Non-GAAP Financial Measures
WidePoint uses a variety of operational and financial metrics, including non-GAAP financial measures such as Adjusted EBITDA, to enable it to analyze its performance and financial condition. The presentation of non-GAAP financial information should not be considered in isolation or as a substitute for, or superior to, the financial information prepared and presented in accordance with GAAP. A reconciliation of Net loss to Adjusted EBITDA is included on the schedules attached hereto.
Conference Call Information
A conference call and live webcast will take place at 4:30 p.m. Eastern Time, on Tuesday, August 15, 2017. Anyone interested in listening to our earnings call should call 1-888-724-9516 if calling within the United States or 1-719-457-2627 if calling internationally. There will be a playback available until August 29, 2017. To listen to the playback, please call 1‑844-512-2921 if calling within the United States or 1-412-317-6671 if calling internationally. Please use PIN code 9187516 for the replay.
The call will also be accompanied live by webcast over the Internet and accessible at http://public.viavid.com/index.php?id=125768.
WidePoint is a leading provider of secure, cloud-delivered, enterprise-wide information technology-based solutions that can enable enterprises and agencies to deploy fully compliant IT services in accordance with government mandated regulations and advanced system requirements. WidePoint has several major government and commercial contracts. For more information, visit www.widepoint.com.
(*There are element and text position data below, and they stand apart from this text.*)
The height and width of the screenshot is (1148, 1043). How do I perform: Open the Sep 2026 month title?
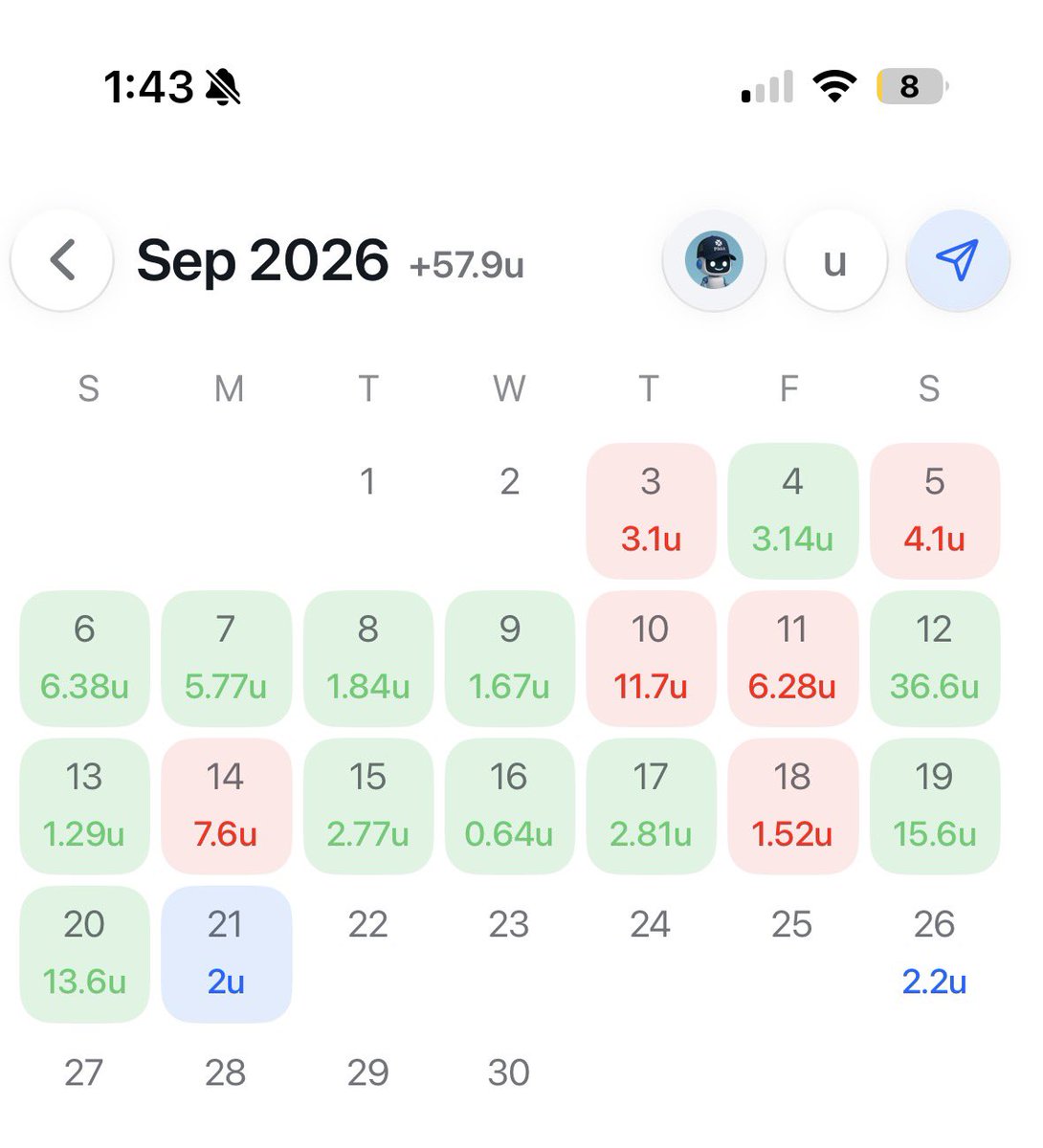coord(263,260)
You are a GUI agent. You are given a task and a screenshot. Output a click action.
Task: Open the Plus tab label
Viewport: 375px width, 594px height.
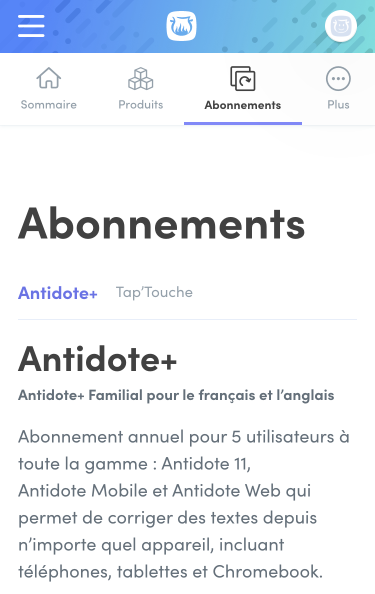338,105
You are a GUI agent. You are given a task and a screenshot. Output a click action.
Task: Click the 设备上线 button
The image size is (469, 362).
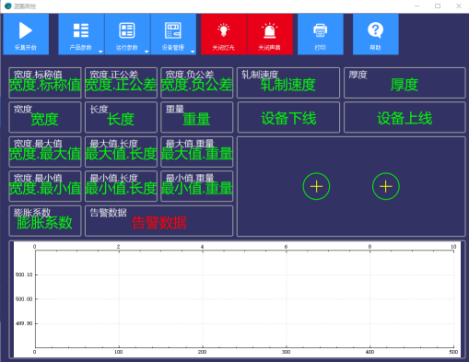pyautogui.click(x=404, y=117)
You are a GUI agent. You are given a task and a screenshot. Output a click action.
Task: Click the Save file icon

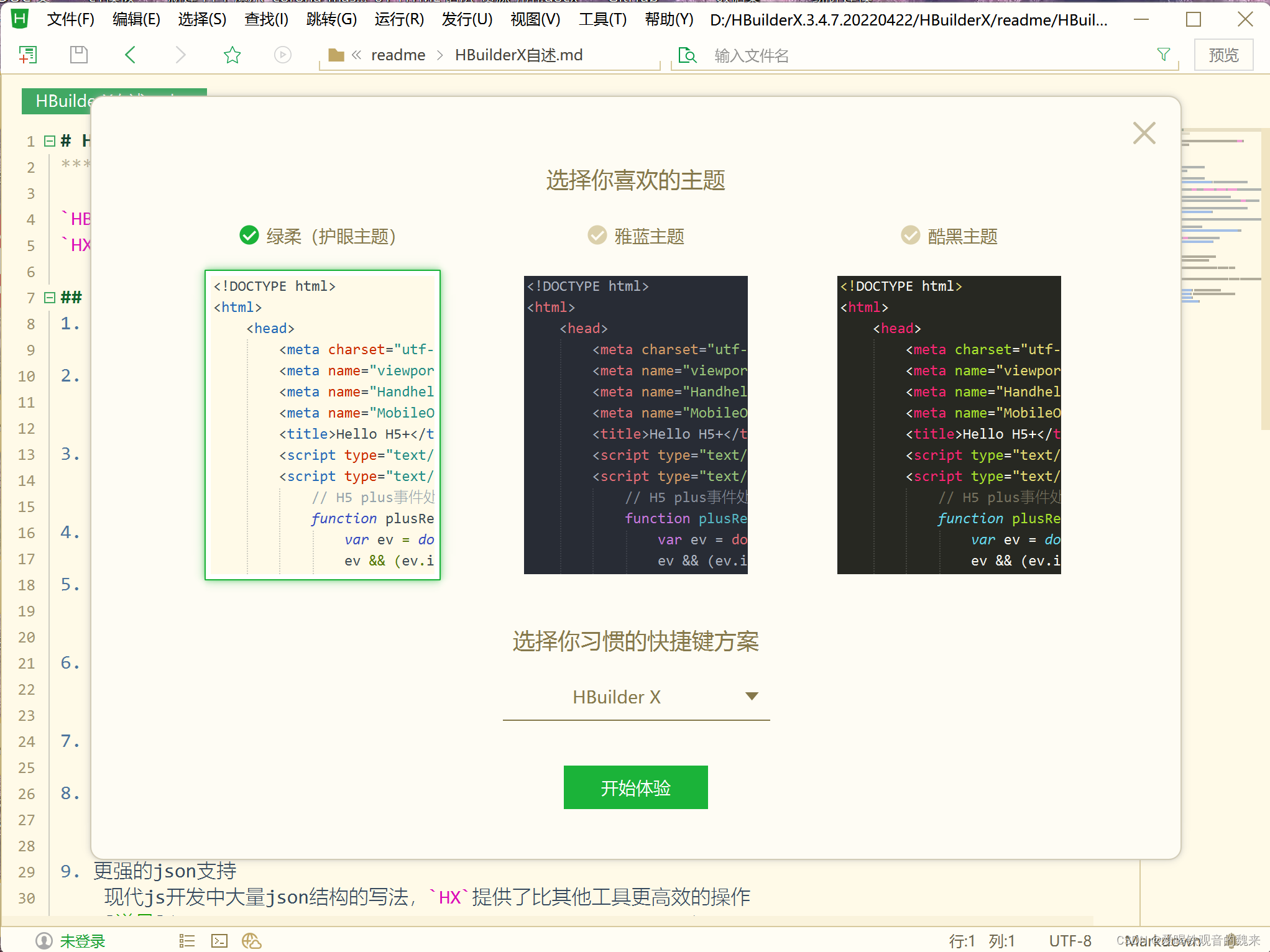[x=78, y=55]
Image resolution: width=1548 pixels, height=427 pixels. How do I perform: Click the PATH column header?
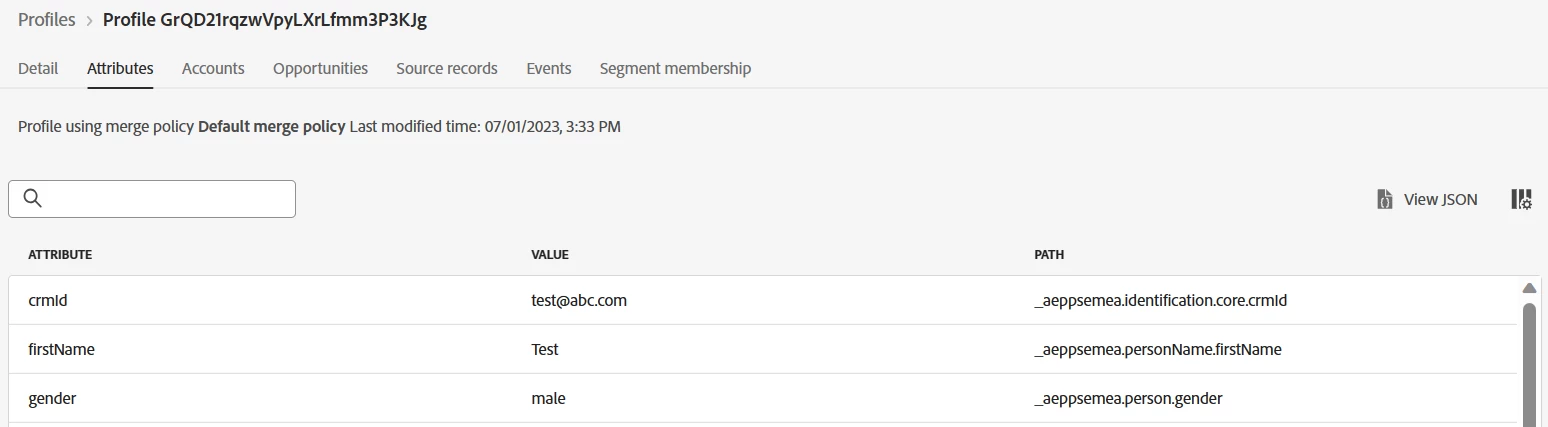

Safe Harbor Statement under the Private Securities Litigation Reform Act of 1995: This press release may contain forward-looking information within the meaning of Section 21E of the Securities Exchange Act of 1934, as amended (the Exchange Act), including all statements that are not statements of historical fact regarding the intent, belief or current expectations of the company, its directors or its officers with respect to, among other things: (i) the Company’s financing plans; (ii) trends affecting the Company’s financial condition or results of operations; (iii) the company’s growth strategy and operating strategy; (iv) the Company’s ability to achieve profitability and positive cash flows; (v) the Company’s ability to raise additional capital on favorable terms or at all; (vii) the Company’s ability to gain market acceptance for its products and (viii) the risk factors disclosed in the Company’s periodic reports filed with the SEC. The words “may,” “would,” “will,” “expect,” “estimate,” “anticipate,” “believe,” “intend” and similar expressions and variations thereof are intended to identify forward-looking statements. Investors are cautioned that any such forward-looking statements are not guarantees of future performance and involve risks and uncertainties, many of which are beyond the company’s ability to control, and that actual results may differ materially from those projected in the forward-looking statements as a result of various factors including the risk factors disclosed in the Company’s Annual Report on Form 10-K for the year ended December 31, 2016 filed with the SEC on March 30, 2017.